• What to do: Please output the data below exactly as given, starting at its first line and stopping after the line that contains "Baseball (213, 2469)".

Collected data entries:
[Start of section]

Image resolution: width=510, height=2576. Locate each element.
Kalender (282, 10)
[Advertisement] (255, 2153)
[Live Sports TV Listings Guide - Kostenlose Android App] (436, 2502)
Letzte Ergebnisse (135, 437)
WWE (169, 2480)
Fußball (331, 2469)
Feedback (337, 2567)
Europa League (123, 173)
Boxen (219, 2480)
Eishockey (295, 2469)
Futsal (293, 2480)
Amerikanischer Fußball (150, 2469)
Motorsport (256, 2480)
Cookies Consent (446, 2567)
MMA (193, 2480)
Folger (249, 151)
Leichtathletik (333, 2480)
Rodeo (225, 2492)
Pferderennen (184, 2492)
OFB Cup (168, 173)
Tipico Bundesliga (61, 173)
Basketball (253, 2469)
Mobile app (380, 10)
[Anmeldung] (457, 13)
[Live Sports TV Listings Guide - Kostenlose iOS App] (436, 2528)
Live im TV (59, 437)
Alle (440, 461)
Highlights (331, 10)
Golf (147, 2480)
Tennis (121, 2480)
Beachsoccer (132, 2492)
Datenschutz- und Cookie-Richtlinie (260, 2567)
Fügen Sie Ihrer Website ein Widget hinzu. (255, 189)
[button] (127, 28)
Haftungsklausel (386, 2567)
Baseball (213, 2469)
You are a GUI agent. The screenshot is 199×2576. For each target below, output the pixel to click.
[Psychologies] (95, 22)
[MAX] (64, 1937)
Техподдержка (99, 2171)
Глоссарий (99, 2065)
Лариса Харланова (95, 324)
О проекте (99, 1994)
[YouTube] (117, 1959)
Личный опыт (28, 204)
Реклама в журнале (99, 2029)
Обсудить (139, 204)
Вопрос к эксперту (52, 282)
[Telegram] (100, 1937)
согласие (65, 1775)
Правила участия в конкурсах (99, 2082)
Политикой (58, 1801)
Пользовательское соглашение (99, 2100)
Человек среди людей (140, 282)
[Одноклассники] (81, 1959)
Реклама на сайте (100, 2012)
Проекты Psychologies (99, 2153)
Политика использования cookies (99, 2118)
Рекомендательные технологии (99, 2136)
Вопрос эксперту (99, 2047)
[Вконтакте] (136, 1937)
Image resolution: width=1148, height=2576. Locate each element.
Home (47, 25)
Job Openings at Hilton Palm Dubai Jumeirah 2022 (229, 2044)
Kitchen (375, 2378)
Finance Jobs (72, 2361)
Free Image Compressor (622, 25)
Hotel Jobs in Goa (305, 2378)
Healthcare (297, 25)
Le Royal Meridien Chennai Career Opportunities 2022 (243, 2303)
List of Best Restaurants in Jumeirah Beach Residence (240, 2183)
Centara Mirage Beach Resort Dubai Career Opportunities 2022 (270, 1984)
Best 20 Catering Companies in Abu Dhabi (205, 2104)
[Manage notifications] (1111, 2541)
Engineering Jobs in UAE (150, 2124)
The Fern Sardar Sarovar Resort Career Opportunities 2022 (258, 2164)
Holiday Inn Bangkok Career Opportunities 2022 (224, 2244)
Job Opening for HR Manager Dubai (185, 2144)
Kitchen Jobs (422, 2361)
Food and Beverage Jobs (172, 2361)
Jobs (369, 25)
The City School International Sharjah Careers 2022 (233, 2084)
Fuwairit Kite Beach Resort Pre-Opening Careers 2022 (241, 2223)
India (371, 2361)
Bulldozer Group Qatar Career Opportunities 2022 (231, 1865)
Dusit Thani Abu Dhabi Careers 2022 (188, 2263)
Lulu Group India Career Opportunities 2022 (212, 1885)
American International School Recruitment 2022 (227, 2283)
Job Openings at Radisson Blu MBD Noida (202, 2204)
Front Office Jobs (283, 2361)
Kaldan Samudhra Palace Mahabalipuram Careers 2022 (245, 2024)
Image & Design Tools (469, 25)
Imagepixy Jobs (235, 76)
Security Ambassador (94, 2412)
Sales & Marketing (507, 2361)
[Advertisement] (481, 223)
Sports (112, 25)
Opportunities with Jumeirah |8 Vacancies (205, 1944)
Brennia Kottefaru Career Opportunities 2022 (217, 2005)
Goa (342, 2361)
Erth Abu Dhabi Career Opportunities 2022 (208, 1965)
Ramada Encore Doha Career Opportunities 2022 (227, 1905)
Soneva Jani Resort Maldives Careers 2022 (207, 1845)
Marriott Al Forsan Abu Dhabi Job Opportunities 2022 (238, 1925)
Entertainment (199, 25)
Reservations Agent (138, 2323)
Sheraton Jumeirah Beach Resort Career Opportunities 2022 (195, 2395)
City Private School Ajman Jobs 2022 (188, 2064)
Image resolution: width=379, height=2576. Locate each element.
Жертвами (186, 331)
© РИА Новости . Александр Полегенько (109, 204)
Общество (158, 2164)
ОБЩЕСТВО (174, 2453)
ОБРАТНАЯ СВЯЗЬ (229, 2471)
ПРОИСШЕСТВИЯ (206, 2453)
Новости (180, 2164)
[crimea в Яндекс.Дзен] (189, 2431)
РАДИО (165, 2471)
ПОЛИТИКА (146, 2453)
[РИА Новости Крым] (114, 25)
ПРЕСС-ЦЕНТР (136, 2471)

[End of section]

• Response:
Image resolution: width=510, height=2576. Locate each element.
Kalender (282, 10)
[Advertisement] (255, 2153)
[Live Sports TV Listings Guide - Kostenlose Android App] (436, 2502)
Letzte Ergebnisse (135, 437)
WWE (169, 2480)
Fußball (331, 2469)
Feedback (337, 2567)
Europa League (123, 173)
Boxen (219, 2480)
Eishockey (295, 2469)
Futsal (293, 2480)
Amerikanischer Fußball (150, 2469)
Motorsport (256, 2480)
Cookies Consent (446, 2567)
MMA (193, 2480)
Folger (249, 151)
Leichtathletik (333, 2480)
Rodeo (225, 2492)
Pferderennen (184, 2492)
OFB Cup (168, 173)
Tipico Bundesliga (61, 173)
Basketball (253, 2469)
Mobile app (380, 10)
[Anmeldung] (457, 13)
[Live Sports TV Listings Guide - Kostenlose iOS App] (436, 2528)
Live im TV (59, 437)
Alle (440, 461)
Highlights (331, 10)
Golf (147, 2480)
Tennis (121, 2480)
Beachsoccer (132, 2492)
Datenschutz- und Cookie-Richtlinie (260, 2567)
Fügen Sie Ihrer Website ein Widget hinzu. (255, 189)
[button] (127, 28)
Haftungsklausel (386, 2567)
Baseball (213, 2469)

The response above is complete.